Deze noodprocedure kan enkel gevolgd worden bij overmacht daar ze anders inbreuk zou doen aan de principes van zorgvuldig beleid en beheer.

Artikel 5

Regels omtent interne organisatie

Voortschrijdend inzicht en veranderende omstandigheden vereisen soms een bijsturing de origineel ingediende planning. Volgende procedure dient van kracht te zijn bij een aanpassing van de planning als ze een overschrijding van bepaalde van de vastgelegde kredieten behelst:

1. Voorwaarden

Een ARA kan enkel als ze niet onder de procedure van hoogdringendheid valt.

Een ARA kan enkel als ze geen wijziging aan de beleidskeuzes zal inhouden.

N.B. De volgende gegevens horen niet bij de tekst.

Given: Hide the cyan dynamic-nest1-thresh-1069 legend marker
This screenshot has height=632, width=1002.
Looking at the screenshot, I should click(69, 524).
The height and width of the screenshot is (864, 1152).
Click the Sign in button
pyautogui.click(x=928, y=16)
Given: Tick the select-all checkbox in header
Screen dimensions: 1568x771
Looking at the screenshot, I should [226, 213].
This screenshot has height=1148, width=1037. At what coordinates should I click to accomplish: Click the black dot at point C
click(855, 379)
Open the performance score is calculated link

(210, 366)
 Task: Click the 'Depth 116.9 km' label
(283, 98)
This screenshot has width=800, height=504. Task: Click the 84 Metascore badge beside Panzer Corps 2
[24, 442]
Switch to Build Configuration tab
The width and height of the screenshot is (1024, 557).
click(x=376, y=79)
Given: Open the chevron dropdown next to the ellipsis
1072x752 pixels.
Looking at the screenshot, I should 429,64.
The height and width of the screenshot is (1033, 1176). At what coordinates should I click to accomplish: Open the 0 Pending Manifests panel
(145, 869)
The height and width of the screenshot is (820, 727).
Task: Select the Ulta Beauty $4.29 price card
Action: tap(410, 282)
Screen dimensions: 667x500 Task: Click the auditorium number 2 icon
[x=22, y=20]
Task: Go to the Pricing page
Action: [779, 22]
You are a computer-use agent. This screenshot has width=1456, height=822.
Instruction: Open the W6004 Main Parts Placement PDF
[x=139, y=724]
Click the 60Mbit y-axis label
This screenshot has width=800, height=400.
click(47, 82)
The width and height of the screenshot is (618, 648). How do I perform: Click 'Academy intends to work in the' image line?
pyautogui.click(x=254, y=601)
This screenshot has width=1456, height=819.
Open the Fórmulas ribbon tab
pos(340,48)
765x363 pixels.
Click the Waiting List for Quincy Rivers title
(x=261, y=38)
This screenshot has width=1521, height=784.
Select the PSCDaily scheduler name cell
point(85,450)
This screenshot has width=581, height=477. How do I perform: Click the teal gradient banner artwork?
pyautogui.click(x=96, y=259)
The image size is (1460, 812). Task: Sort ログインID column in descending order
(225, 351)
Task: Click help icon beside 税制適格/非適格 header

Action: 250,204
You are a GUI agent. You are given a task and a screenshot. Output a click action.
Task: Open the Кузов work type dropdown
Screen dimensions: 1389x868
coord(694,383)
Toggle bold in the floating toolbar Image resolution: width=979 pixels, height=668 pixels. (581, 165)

Een ARA kan enkel als er geen overschrijding is van volgende voorwaarden:

  • Geen overschrijding van het totaal van de exploitatieuitgaven
  • Geen overschrijding van het totaal van de investeringsuitgaven
  • Geen overschrijding van financieringsbudgetten
  • Geen overschrijding van de ontvangsten
  • Geen kredietverschuiving tussen exploitatieuitgaven en investeringsuitgaven
  • Geen kredietverschuiving tussen Stad Lokeren en OCMW Lokeren
  • Geen kredietverschuiving van of naar een ander boekjaar
  • Geen negatieve kredieten

2. Aanvragen van een aanpassing van de ramingen

Een ARA bestaat uit een voorstel tot kredietverschuiving met een toelichting door de budgethouder,

3. Goedkeuren van een aanpassing van de ramingen

Een ARA is enkel mogelijk nadat er een technische goedkeuring is vanuit de financiële dienst en een inhoudelijke goedkeuring door de financieel directeur in samenspraak met de schepen van financiën.

De financieel directeur en de schepen van financiën behouden zich het recht om bijkomende voorwaarden en/of maatregelen op te leggen.

Op vraag van de financieel directeur kan de aanvraag voorgebracht worden ter bespreking op het MAT voor beheersmatige onderwerpen.

Op vraag van de schepen van financiën kan de aanvraag voorgebracht ter bespreking op het CBS voor beleidsmatige onderwerpen.

Na beslissing wordt de budgethouder op de hoogte gebracht van de beslissing. Een budgethouder kan de verbintenis waarop de aanvraag betrekking heeft pas aangaan nadat een positieve beslissing van de aanvraag ontvangen werd.

4. Rapportering

Op maandbasis krijgt het MAT een overzicht van de goedgekeurde aanpassingen van de ramingen.

Op kwartaalbasis krijgt het CBS een overzicht van de goedgekeurde aanpassingen van de ramingen.

De rapporteringsoverzichten voor MAT en CBS worden respectievelijk op maand- en kwartaalbasis in Excel-vorm geagendeerd. Algemene rekening, beleidsitem, actie en subproject-nummer krijgen hier zowel een cijfermatige als woordelijke omschrijving om de interpretatie voor MAT en CBS te vereenvoudigen.

Artikel 6

Inwerkingtreding

  • Dit besluit treedt in werking met terugwerkende kracht voor het boekjaar 2019 vanaf 1 juli 2019. De regels bepaald in dit besluit vervangt de oude regelgeving uit het Gemeentedecreet (artikel 155).
  • Dit besluit treedt in werking met terugwerkende kracht voor het boekjaar 2020 vanaf 1 januari 2020. De regels bepaald in dit besluit vervangt de oude regelgeving uit het Gemeentedecreet (artikel 155).